## What you have to do
Copy the records below word for word, keeping every line as it stands.

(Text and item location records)
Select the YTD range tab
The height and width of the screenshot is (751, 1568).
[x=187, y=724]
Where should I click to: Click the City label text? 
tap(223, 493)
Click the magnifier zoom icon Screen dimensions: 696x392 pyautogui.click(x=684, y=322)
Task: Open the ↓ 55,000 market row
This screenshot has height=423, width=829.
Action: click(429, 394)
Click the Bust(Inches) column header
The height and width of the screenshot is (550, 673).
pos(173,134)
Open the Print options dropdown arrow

## Exercise output
Select the YTD range tab
The height and width of the screenshot is (751, 1568).
[x=187, y=724]
Where should I click to: Click the City label text? 
tap(223, 493)
Click the magnifier zoom icon Screen dimensions: 696x392 pyautogui.click(x=684, y=322)
Task: Open the ↓ 55,000 market row
This screenshot has height=423, width=829.
Action: click(429, 394)
Click the Bust(Inches) column header
The height and width of the screenshot is (550, 673).
pos(173,134)
Open the Print options dropdown arrow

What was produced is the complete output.